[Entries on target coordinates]
# # # # #

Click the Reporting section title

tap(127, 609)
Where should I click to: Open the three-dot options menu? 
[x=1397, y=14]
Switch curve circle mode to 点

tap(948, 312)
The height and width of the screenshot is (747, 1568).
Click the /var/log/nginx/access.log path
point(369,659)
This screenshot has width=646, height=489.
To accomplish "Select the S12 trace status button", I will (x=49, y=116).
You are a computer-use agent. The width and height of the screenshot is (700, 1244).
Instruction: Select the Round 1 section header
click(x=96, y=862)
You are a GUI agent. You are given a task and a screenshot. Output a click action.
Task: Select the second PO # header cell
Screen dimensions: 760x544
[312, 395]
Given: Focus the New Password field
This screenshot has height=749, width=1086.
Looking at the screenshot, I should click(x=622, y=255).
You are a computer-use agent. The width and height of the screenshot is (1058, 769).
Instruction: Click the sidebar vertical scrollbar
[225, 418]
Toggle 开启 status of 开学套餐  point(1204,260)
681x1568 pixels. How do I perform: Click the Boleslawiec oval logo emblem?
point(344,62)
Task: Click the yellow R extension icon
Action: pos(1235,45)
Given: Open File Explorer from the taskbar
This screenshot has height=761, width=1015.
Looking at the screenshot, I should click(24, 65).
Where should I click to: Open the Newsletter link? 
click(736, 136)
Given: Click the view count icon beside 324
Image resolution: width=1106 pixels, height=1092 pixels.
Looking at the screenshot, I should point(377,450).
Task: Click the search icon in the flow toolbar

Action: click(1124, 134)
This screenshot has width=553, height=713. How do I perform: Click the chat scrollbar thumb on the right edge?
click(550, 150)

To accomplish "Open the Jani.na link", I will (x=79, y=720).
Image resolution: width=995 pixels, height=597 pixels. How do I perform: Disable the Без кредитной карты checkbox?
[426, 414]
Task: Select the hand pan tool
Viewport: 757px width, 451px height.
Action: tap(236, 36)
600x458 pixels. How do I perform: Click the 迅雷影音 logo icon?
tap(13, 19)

# # # # #

WHAT TO WORK ON - Rewrite the data above, substituting "Command" for each occurrence of "Instruction" and leaving everything else unchanged.

WRITTEN ANSWER -
Click the Reporting section title

tap(127, 609)
Where should I click to: Open the three-dot options menu? 
[x=1397, y=14]
Switch curve circle mode to 点

tap(948, 312)
The height and width of the screenshot is (747, 1568).
Click the /var/log/nginx/access.log path
point(369,659)
This screenshot has width=646, height=489.
To accomplish "Select the S12 trace status button", I will (x=49, y=116).
You are a computer-use agent. The width and height of the screenshot is (700, 1244).
Command: Select the Round 1 section header
click(x=96, y=862)
You are a GUI agent. You are given a task and a screenshot. Output a click action.
Task: Select the second PO # header cell
Screen dimensions: 760x544
[312, 395]
Given: Focus the New Password field
This screenshot has height=749, width=1086.
Looking at the screenshot, I should click(x=622, y=255).
You are a computer-use agent. The width and height of the screenshot is (1058, 769).
Command: Click the sidebar vertical scrollbar
[225, 418]
Toggle 开启 status of 开学套餐  point(1204,260)
681x1568 pixels. How do I perform: Click the Boleslawiec oval logo emblem?
point(344,62)
Task: Click the yellow R extension icon
Action: pos(1235,45)
Given: Open File Explorer from the taskbar
This screenshot has height=761, width=1015.
Looking at the screenshot, I should click(24, 65).
Where should I click to: Open the Newsletter link? 
click(736, 136)
Given: Click the view count icon beside 324
Image resolution: width=1106 pixels, height=1092 pixels.
Looking at the screenshot, I should point(377,450).
Task: Click the search icon in the flow toolbar

Action: click(1124, 134)
This screenshot has width=553, height=713. How do I perform: Click the chat scrollbar thumb on the right edge?
click(550, 150)

To accomplish "Open the Jani.na link", I will (x=79, y=720).
Image resolution: width=995 pixels, height=597 pixels. How do I perform: Disable the Без кредитной карты checkbox?
[426, 414]
Task: Select the hand pan tool
Viewport: 757px width, 451px height.
Action: tap(236, 36)
600x458 pixels. How do I perform: Click the 迅雷影音 logo icon?
tap(13, 19)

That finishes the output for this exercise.